= TASK REQUIREMENTS =
**A)** In the Rojava article, why did the Chicago Committee for Solidarity with Kurdistan and Rojava and Black Rose Chicago come together on Saturday, and why was the ten-city speaking tour organized?
**B)** Rewrite the Rojava article from "More than 30" up to and including "18 were injured.", changing "cozy space" to "small room".

= TEXT BLOCK =
────────────────────────────────────────
A Kurdish YPG fighter Credit: Kurdishstruggle/Flickr

There’s an old adage: The Kurds have no friends but the mountains.

The Chicago Committee for Solidarity with Kurdistan and Rojava and local anarchist group Black Rose Chicago came together Saturday in the hopes of dispelling that notion at a Rojava-focused discussion.

Held at the Nightingale Cinema in Noble Square, the event was billed as liberation support for Rojava, a radical de facto autonomous Kurdish region in northern Syria, and Kurdistan, the world’s largest stateless nation, spread out among Turkey, Iraq, Syria and Iran. The ten-city speaking tour—organized by Friends of Rojava, a coalition of Kurdish solidarity organizations in the United States—was arranged to educate the left in the West on this little-known revolution.

More than 30 people squeezed into a cozy space to hear eyewitness accounts of the radical paradise inspired by leftist Kurdistan Workers’ Party (PKK) revolutionary Abdullah Öcalan, who has been imprisoned in Turkey since 1999. Turkey bombed Rojava Tuesday, according to news reports. A military spokesman told the Telegraph newspaper that 20 fighters in Rojava were killed and 18 were injured.

Rojava is a complete inversion of the nearby Islamic State in deed and law. In Rojava, women fight alongside men and are equal in both status and power, radical democracy plays out in the streets, and environmental protection is enshrined in law. The Connecticut-size patch of land far north of Aleppo has flourished as a secular oasis amid the chaos of the Syrian conflict that has left an estimated 500,000 people dead.
────────────────────────────────────────
= STORED DATA =
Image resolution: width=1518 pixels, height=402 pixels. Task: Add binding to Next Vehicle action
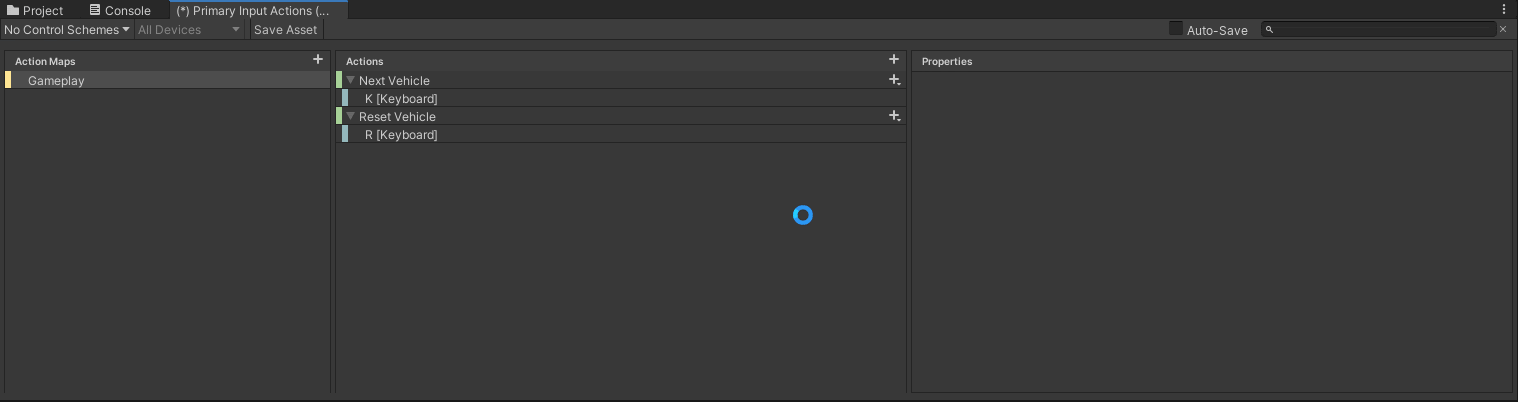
────────────────────────────────────────
= TASK-BY-TASK OUTPUTS =
**A)** The two groups met hoping to dispel the old saying that the Kurds have no friends but the mountains. The tour was organized to teach the left in the West about the little-known revolution in Rojava.

**B)**
More than 30 people squeezed into a small room to hear eyewitness accounts of the radical paradise inspired by leftist Kurdistan Workers’ Party (PKK) revolutionary Abdullah Öcalan, who has been imprisoned in Turkey since 1999. Turkey bombed Rojava Tuesday, according to news reports. A military spokesman told the Telegraph newspaper that 20 fighters in Rojava were killed and 18 were injured.